3 If all individuals in the household are in an age group where they should have formally completed 6 or more years of schooling, but none have this achievement, then the household is deprived. However, if any individuals aged 10 years and older reported 6 years or more of schooling, the household is not deprived. 

4 Data source for the age children start compulsory primary school: DHS or MICS survey reports; or http://data.uis.unesco.org/ 

5 If survey report uses other definitions of solid fuel, we follow the survey report. 

6 A household is considered non-deprived in sanitation if it has some type of flush toilet or latrine, or ventilated improved pit or composting toilet, provided that they are not shared. If the survey report uses other definitions of improved sanitation, we follow the survey report. 

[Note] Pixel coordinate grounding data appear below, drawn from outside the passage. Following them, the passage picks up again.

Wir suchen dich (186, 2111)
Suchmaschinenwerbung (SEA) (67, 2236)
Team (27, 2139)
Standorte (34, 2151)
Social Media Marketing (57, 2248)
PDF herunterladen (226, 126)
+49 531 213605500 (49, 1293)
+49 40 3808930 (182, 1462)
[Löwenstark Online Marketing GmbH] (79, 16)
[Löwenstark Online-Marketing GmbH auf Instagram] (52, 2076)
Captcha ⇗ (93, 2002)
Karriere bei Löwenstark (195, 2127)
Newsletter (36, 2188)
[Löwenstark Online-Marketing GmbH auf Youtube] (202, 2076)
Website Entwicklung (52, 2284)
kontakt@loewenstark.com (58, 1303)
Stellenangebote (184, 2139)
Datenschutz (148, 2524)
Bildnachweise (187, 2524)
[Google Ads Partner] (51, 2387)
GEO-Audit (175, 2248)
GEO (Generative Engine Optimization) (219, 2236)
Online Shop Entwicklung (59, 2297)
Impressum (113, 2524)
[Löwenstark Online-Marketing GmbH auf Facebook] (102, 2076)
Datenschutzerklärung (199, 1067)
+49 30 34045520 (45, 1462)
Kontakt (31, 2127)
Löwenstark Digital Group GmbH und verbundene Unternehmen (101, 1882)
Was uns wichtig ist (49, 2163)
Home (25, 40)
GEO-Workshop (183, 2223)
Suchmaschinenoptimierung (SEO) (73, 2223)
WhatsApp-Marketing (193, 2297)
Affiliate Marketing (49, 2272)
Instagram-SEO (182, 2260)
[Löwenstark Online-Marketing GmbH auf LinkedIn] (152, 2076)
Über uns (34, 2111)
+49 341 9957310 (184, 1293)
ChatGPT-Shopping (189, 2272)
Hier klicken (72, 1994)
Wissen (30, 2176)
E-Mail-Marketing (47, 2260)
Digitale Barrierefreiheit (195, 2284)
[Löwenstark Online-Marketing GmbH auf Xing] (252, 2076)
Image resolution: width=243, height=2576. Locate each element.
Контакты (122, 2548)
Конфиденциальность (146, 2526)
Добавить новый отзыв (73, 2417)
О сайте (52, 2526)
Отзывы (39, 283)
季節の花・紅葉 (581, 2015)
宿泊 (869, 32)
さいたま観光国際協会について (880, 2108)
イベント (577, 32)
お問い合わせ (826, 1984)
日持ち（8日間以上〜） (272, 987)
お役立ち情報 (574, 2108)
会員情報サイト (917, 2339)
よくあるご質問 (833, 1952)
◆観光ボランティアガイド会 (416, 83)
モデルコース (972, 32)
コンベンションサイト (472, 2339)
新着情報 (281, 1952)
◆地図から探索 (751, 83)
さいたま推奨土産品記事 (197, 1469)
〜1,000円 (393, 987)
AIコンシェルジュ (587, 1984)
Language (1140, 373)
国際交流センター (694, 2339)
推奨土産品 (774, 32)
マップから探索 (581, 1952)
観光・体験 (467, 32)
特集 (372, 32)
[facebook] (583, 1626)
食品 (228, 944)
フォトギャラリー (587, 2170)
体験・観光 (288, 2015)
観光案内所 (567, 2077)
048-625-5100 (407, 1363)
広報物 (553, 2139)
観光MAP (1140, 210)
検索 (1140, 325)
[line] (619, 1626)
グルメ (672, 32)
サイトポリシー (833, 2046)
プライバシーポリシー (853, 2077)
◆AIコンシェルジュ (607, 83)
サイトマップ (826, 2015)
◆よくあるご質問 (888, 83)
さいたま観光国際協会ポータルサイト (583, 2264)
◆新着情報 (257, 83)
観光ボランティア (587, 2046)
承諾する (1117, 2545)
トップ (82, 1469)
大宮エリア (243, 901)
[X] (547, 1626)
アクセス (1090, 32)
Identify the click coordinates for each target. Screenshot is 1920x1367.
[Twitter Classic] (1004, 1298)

7 A household is considered non-deprived in drinking water if the water source is any of the following types: piped water, public tap, borehole or pump, protected well, protected spring, or rainwater. It must also be within a 30-minute walk, round trip. If the survey report uses other definitions of improved drinking water, we follow the survey report. 

8 A small number of countries do not collect data on electricity because of 100% coverage. In such cases, we identify all households in the country as non-deprived in electricity. 

9 Deprived if floor is made of natural materials or if dwelling has no roof or walls or if either the roof or walls are constructed using natural or rudimentary materials. The definition of natural and rudimentary materials follows the classification used in countryspecific DHS or MICS questionnaires.